> What is needed: Retype the records word for word, from the start of the records through the line that contains "The width and".

> Information provided:
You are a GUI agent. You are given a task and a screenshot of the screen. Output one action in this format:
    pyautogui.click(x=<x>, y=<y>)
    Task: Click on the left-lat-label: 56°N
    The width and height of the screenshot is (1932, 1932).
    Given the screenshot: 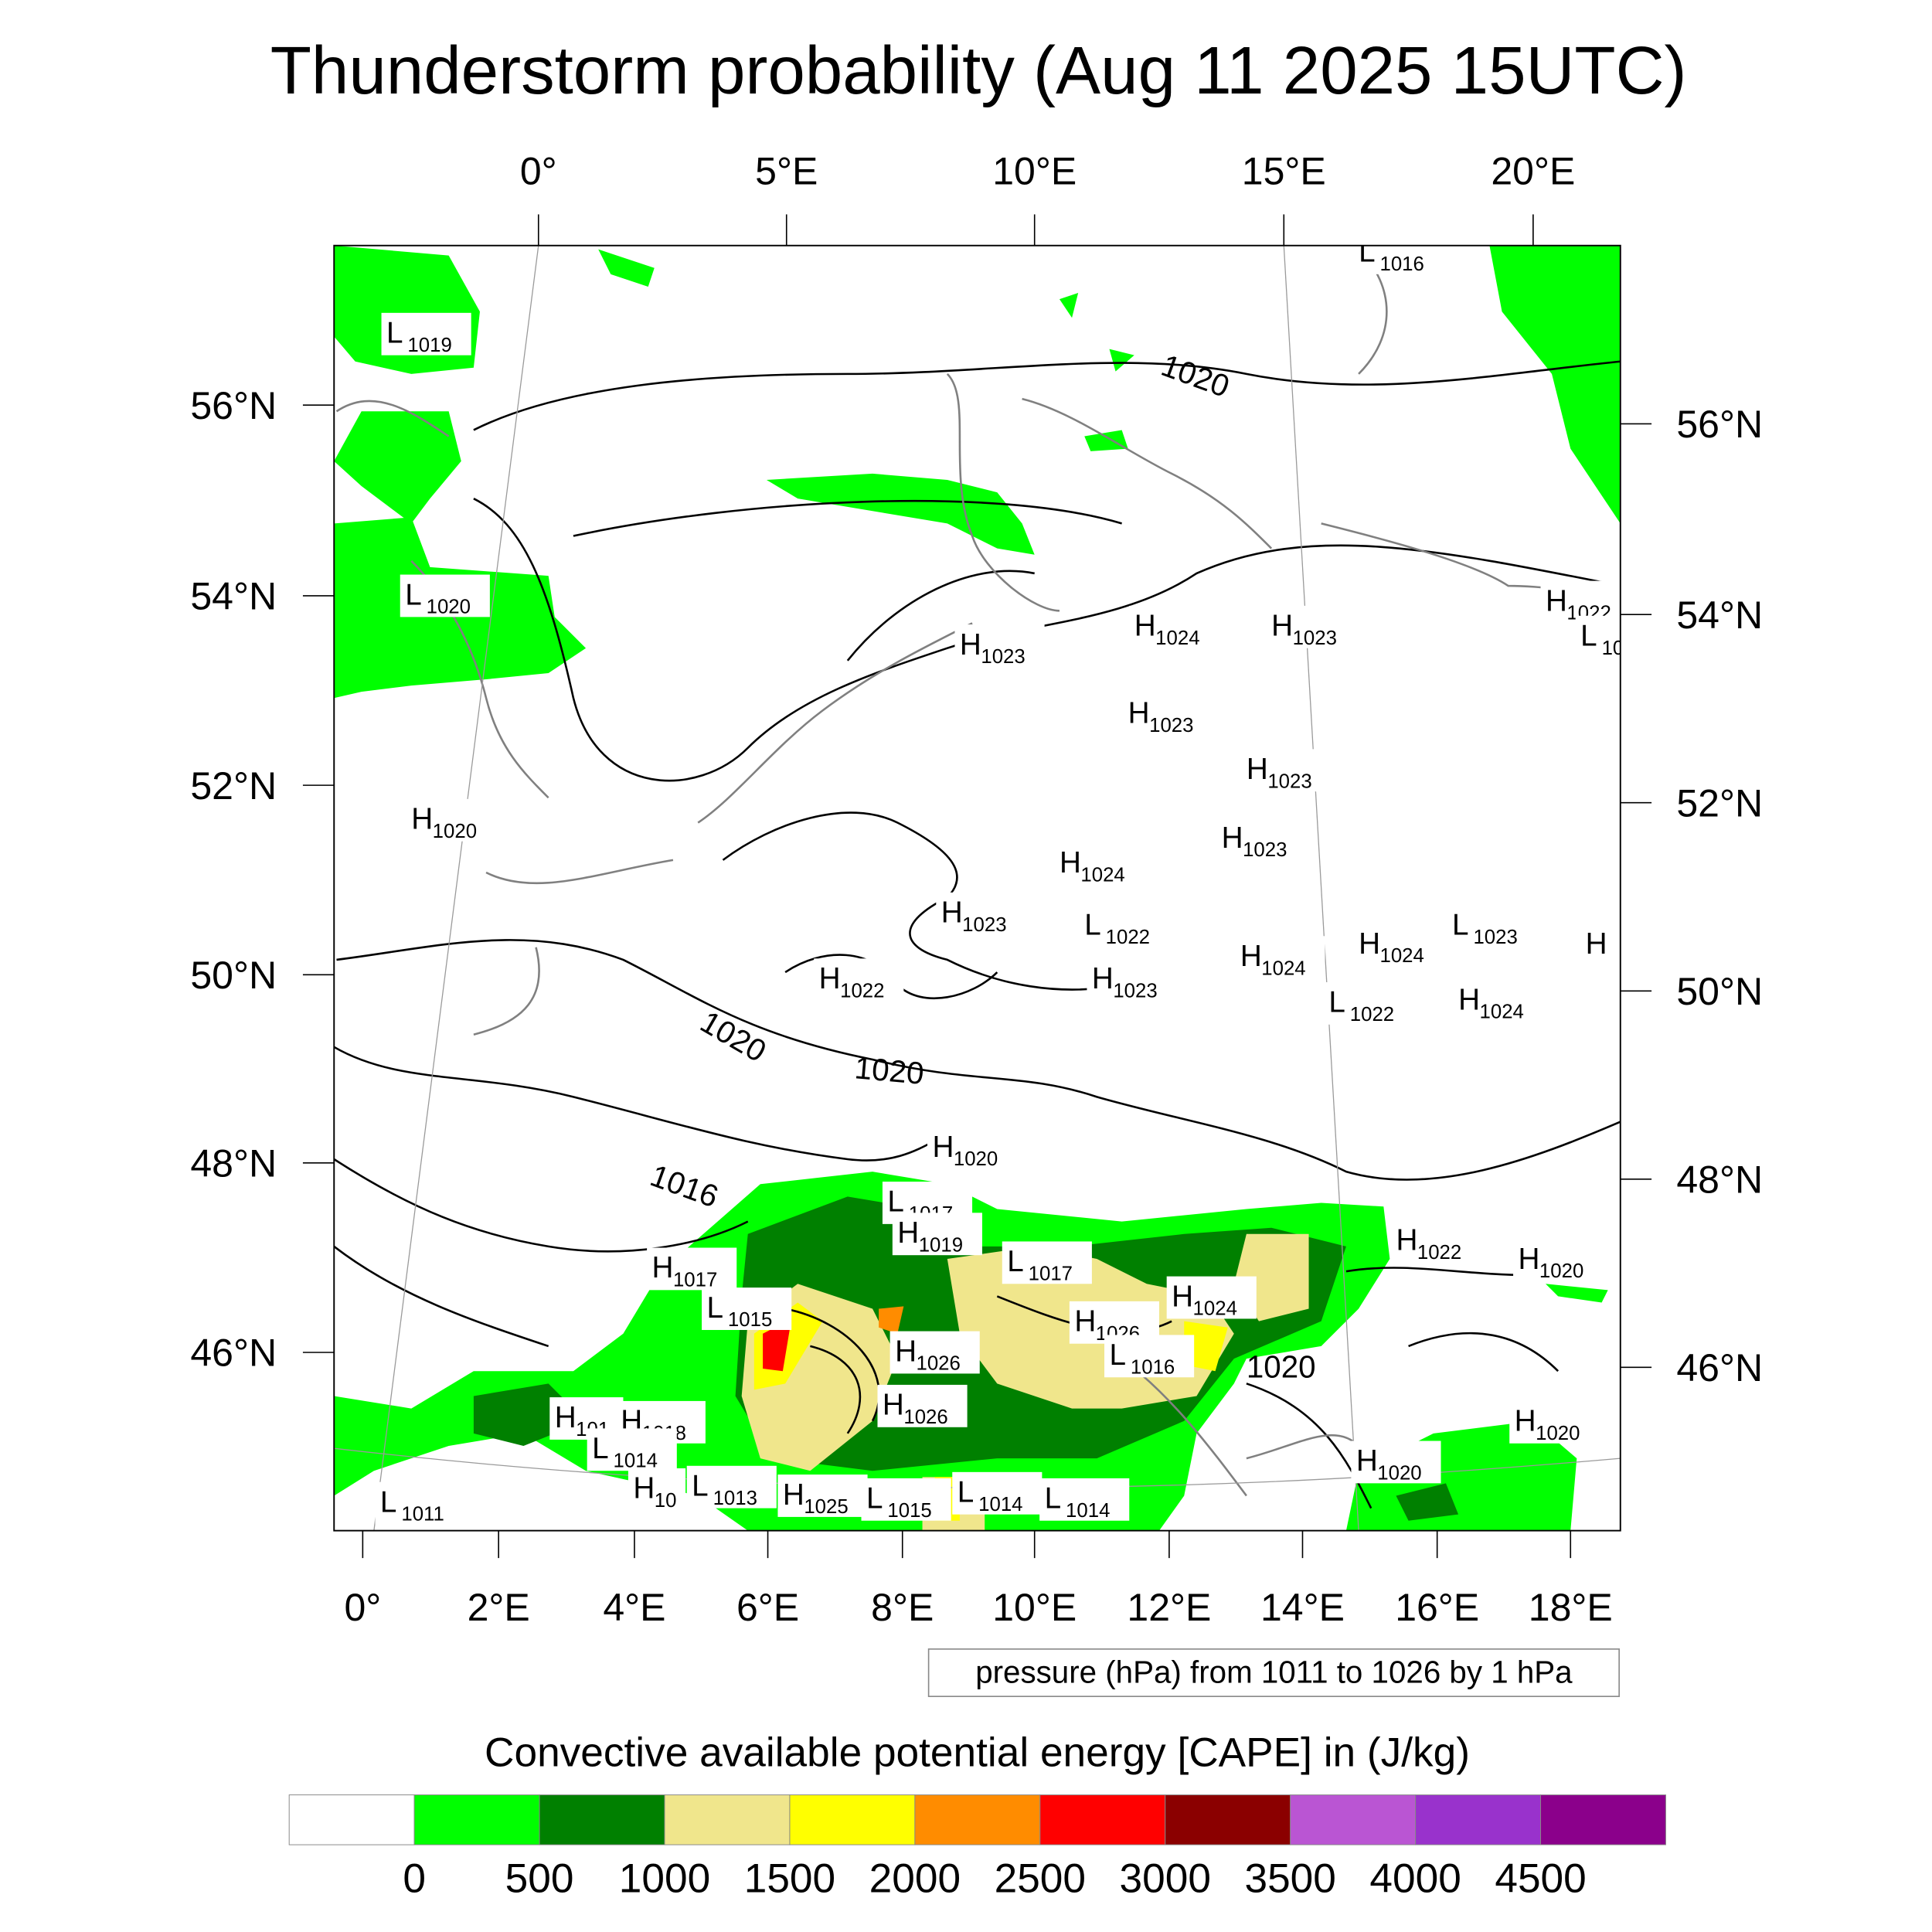 What is the action you would take?
    pyautogui.click(x=234, y=406)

> Answer space:
You are a GUI agent. You are given a task and a screenshot of the screen. Output one action in this format:
    pyautogui.click(x=<x>, y=<y>)
    Task: Click on the left-lat-label: 56°N
    The width and height of the screenshot is (1932, 1932).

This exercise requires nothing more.